She sat beside Isabelle, watching as he paced silently, his hands clenched behind his back. He limped slightly, an old injury that showed when he was tired or agitated. As he turned to pace the other way, Ava caught site of the scar slashing down the right side of his face from just below his eye to his jaw line, just one of the king’s many battle trophies. Anxious hands raked through shoulder-length golden brown hair and cobalt eyes flashed angrily.

“I want them found,” he said. “I want them found and the man responsible punished. Do we know his name?”

“Dorian Blake,” Ava responded. “The man we took prisoner called him by that name. He warned that he is powerful, not a man to be trifled with.”

Serge’s jaw flexed and his mouth tightened into a thin line. “I don’t care if he’s a damned sultan! I want him brought to me, alive if possible. I want to know where he’s been taking these women. I also want a messenger sent to Cardenas.” This he said to Primus, Barony’s Grand Vizier. The distinguished man was at least thirty years Serge’s senior, but still carried the handsome features of his youth and dignity befitting his station.

Primus stood and nodded. “To whom will the message be going, Your Majesty?”

“Damien of course,” Serge responded, his pacing finally ceasing. “I need to know of any reported kidnappings in Cardenas in the last few months. Also, find out about this ship,
The Raven.
I want it seized and its occupants arrested. I want those women found.”

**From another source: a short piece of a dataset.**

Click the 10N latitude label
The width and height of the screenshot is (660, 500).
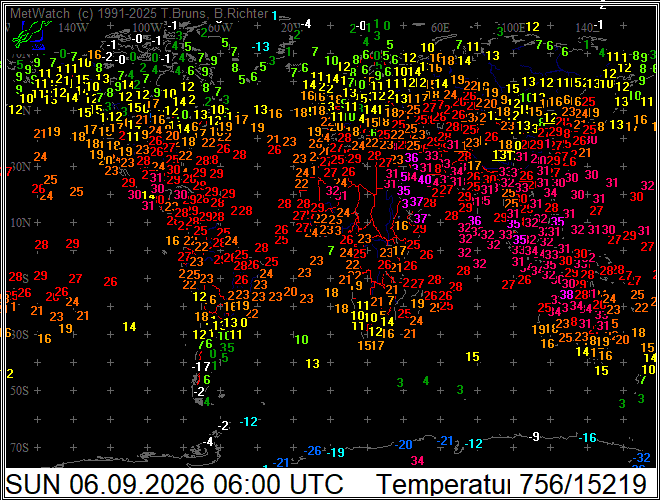coord(20,222)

Damien, Serge’s younger brother and king of Cardenas, the neighboring province, would do everything he could to aid his brother. Ava had seen the two united in battle before and knew them as a force to be reckoned with.

“You might tell them to hurry,” Ava interjected. “Our prisoner has informed us that
The Raven
sails for the West Indies in one week, which is how long the journey to Cardenas could take if they don’t get a move on.”

“You heard her,” Serge added.

“As you wish, Your Majesty,” Primus said with a bow before exiting.

“Serge,” Isabelle spoke for the first time in minutes.
“If I may...“

“No, Isabelle, you may not,” he snapped, his eyes flashing as they narrowed in on his wife. “We will talk about your foolish and reckless behavior in private.”

Isabelle fell silent, but Ava could see the fire burning behind her venomous glare. The two would be at each other’s throats the second Ava left the room. Moments after that they would be in each other’s arms. Such was the nature of their relationship.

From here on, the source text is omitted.